Jakarta — Kamar Dagang dan Industri (Kadin) Indonesia membidik sektor pangan dan manufaktur sebagai pintu masuk untuk menarik usaha kecil dan menengah (UKM) ke dalam rantai pasok perekonomian. Langkah ini dinilai penting untuk membantu UKM meningkatkan pendapatan dan membuka peluang naik kelas.
Wakil Ketua Umum Kadin Indonesia Aviliani menyampaikan, pelaku UKM saat ini menghadapi kondisi ekonomi yang relatif sulit, meski selama ini kerap disebut sebagai tulang punggung perekonomian nasional. Ia menilai, dorongan pemerintah di sisi penawaran melalui Kredit Usaha Rakyat (KUR) belum diimbangi permintaan yang memadai.
Menurut Aviliani, rendahnya permintaan terlihat dari munculnya kredit macet pelaku UKM di perbankan. Karena itu, ia menekankan perlunya peran sektor swasta untuk menggandeng UKM agar menjadi bagian dari rantai pasok.
“Oleh karena itu, yang perlu dipikirkan oleh sektor swasta adalah bagaimana kita membangun yang kita bicarakan sebagai close look, jadi menggandeng UKM untuk menjadi bagian dari supply chain,” ujar Aviliani dalam acara Global & Domestic Economic Outlook 2026 di Jakarta, Kamis.
Ia menambahkan, banyak UKM menjalankan usaha sekadar untuk bertahan hidup sehingga kesulitan berkembang. Dengan keterlibatan dalam rantai pasok, sektor swasta dinilai dapat berkontribusi meningkatkan pendapatan UKM dan memperbesar peluang mereka naik kelas.
Kadin, kata Aviliani, akan memulai dari sektor pangan karena dinilai paling mudah untuk mengintegrasikan UKM, sejalan dengan target pemerintah terkait kemandirian pangan.
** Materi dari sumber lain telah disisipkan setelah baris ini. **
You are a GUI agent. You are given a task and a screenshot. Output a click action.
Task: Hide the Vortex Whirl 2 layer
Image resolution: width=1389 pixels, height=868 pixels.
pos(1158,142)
Ia menyebut petani dan peternak menjadi kelompok yang juga ingin dikembangkan pemerintah sehingga dapat menjadi titik awal penguatan rantai pasok.
Selain pangan, Aviliani menilai sektor manufaktur juga berpotensi besar untuk melibatkan UKM. Ia mendorong sektor swasta menggerakkan UKM melalui manufaktur sebagai salah satu jalur memperluas keterhubungan UKM dengan industri.
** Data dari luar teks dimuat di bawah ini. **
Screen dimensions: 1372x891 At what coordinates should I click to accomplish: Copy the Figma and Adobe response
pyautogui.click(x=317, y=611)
Sebelumnya, Menteri Koordinator Bidang Perekonomian Airlangga Hartarto menegaskan ketahanan pangan merupakan isu strategis di tengah volatilitas global yang semakin tinggi. Karena itu, pemerintah menetapkan sektor pertanian dan pangan sebagai prioritas nasional.
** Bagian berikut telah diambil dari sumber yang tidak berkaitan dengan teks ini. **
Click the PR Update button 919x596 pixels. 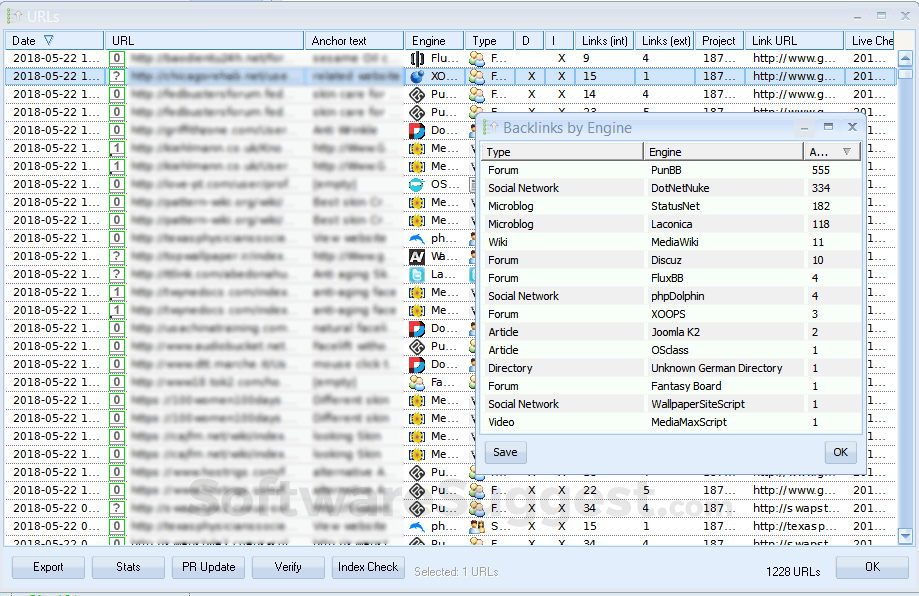(208, 567)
Di sisi lain, aktivitas manufaktur mencatat Purchasing Managers’ Index (PMI) Manufaktur Indonesia berada di level 51,2 pada Desember 2025, melanjutkan tren ekspansif selama lima bulan berturut-turut. Kinerja tersebut didukung kuatnya permintaan domestik, peningkatan ketenagakerjaan, serta aktivitas pembelian bahan baku.